|CHAPTER 1. Introduction to Advanced Avionics
How Advanced Avionics Systems Affect the Pilot
The third challenge is learning how advanced avionics systems affect the pilot. The additional information provided by advanced avionics systems can affect the way you make decisions, and the ability to automate pilot tasks can place you in the role of system supervisor or manager. These ideas are presented throughout the handbook using a series of sidebars illustrating some of the issues that arise when pilots work with advanced avionics systems. This series is not a complete list; rather, its purpose is to convey an attitude and a manner of thinking that will help you continue to learn.
The Learning series provides tips that can help expedite mastery of advanced avionics. You will learn why taking the time to understand how advanced systems work is a better learning strategy than simply memorizing the button-pushing procedures required to use each system. The importance of committing to an ongoing learning process will be explained. Because of the limits of human understanding, together with the quirks present in computerized electronic systems of any kind, you will learn to expect, and be prepared to cope with, surprises in advanced systems. Avionics equipment frequently receives software and database updates, so you must continually learn system functions, capabilities, and limitations.
The Awareness series presents examples of how advanced avionics systems can enhance pilot awareness of the aircraft systems, position, and surroundings. You will also learn how (and why) the same systems can sometimes decrease awareness. Many studies have demonstrated a natural tendency for pilots to sometimes drift out of the loop when placed in the passive role of supervising an FMS/RNAV and autopilot. You will learn that one way to avoid this pitfall is to make smart choices about when to use an automated system, and when to assume manual control of the flight; how cockpit information systems can be used to keep you in touch with the progress of the flight when automated systems are used; and how some advanced cockpit systems can be set to operate in different modes, with each mode exhibiting a different behavior. Keeping track of which modes are currently in use and predicting the future behavior of the systems is another awareness skill that you must develop to operate these aircraft safely.

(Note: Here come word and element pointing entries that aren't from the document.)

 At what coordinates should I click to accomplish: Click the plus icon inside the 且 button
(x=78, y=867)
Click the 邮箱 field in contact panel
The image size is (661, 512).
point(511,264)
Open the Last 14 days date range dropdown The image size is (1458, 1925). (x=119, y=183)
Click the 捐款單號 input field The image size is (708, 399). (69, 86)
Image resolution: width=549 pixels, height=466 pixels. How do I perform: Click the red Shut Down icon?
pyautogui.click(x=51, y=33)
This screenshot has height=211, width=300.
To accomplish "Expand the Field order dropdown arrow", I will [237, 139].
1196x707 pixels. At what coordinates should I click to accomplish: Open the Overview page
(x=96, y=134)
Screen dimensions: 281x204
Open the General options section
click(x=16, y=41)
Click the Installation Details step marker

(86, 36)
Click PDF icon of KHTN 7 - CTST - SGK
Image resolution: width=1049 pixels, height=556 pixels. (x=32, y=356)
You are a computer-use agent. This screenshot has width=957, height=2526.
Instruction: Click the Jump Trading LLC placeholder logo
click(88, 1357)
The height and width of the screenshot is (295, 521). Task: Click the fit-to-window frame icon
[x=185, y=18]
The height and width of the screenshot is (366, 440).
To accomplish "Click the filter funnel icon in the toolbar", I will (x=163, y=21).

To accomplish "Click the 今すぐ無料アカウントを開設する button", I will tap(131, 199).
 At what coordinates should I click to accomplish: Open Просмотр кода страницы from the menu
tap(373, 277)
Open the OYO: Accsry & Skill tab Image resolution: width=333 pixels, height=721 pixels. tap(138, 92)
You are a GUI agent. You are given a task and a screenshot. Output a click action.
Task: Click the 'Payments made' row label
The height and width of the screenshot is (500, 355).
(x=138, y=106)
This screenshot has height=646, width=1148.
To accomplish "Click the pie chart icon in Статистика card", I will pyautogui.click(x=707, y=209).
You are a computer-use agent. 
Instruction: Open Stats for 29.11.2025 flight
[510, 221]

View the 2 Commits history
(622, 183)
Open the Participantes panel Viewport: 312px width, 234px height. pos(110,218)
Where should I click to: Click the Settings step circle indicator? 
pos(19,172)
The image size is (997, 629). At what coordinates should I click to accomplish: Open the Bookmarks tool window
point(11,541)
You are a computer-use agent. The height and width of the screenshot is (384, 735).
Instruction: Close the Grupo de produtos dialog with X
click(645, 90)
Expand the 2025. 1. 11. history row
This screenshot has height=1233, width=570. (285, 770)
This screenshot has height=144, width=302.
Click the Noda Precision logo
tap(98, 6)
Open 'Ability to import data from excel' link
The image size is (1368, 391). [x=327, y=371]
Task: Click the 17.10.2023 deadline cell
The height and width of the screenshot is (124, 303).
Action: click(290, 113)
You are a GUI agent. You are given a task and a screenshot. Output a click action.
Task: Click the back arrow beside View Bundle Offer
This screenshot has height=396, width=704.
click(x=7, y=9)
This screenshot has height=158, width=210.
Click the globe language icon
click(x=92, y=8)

The Risk series provides insights on how advanced avionics systems can help you manage the risk faced in everyday flight situations. Information systems offer the immediate advantage of providing a more complete picture of any situation, allowing you to make better informed decisions about potential hazards, such as terrain and weather. Studies have shown that these same systems can sometimes have a negative effect on pilot risk-taking behavior. You will learn about situations in which having more information can tempt you to take more risk than you might be willing to accept without the information. This series will help you use advanced information systems to increase safety, not risk. As much as advanced information systems have improved the information stream to the cockpit, the inherent limitations of the information sources and timeliness are still present; the systems are not infallible.
When advanced avionics systems were first introduced, it was hoped that those new systems would eliminate pilot error. Experience has shown that while advanced avionics systems do help reduce many types of errors, they have also created new kinds of errors. This handbook takes a practical approach to pilot error by providing two kinds of assistance in the form of two series: Common Errors and Catching Errors. The Common Errors series describes errors commonly made by pilots using advanced avionics systems. These errors have been identified in research studies in which pilots and flight instructors participated. The Catching Errors series illustrates how you can use the automation and information resources available in the advanced cockpit to catch and correct errors when you make them.
The Maintaining Proficiency series focuses on pilot skills that are used less often in advanced avionics. It offers reminders for getting regular practice with all of the skills you need to maintain in your piloting repertoire.
This introductory chapter provided a broad perspective into the advanced avionics now found in many aircraft. This new equipment relieves the pilot of some tedious tasks while adding new ones and the requirement for more preflight study to learn the advanced capabilities and how to use the features. The pilot now has more and sometimes better means of fixing position, but has to contend with greater data loss when equipment breaks. It is important to maintain proficiency with the standby instruments and be proficient with the emergency tasks associated with the advanced avionics. Since these are electrical devices, the electrical generation and backup systems on the aircraft are even more important than ever.
Advanced avionics generally incorporate displays allowing pictures of the flight route as well as basic flight instrument data. While this can be most helpful to you, it can also lead you into areas where the pilot has no recourse, if any circumstances such as weather or equipment operation changes for the worse. You should never fly further into marginal conditions with advanced avionics than you would fly with conventional instruments. Advanced avionics do not enable an aircraft and pilot to break the laws of physics.
Advanced avionics were designed to increase safety as well as utility of the aircraft. Safety is enhanced by enabling better situational awareness. Safety can be increased by providing more information for you in an easier to interpret presentation.
Safety of flight can be hampered if you are not aware of what data the presentation is displaying or confuses that data with other information. Safety of flight can be compromised if you attempt to use the advanced avionics to substitute for required weather or aerodynamic needs. Safety of flight can be negated if you attempt to learn the advanced avionics system while in flight. You should use advanced avionics to reduce risk. Proper use of checklists and systematic training should be used to control common error-prone tasks and notice errors before they become a threat to safety of flight.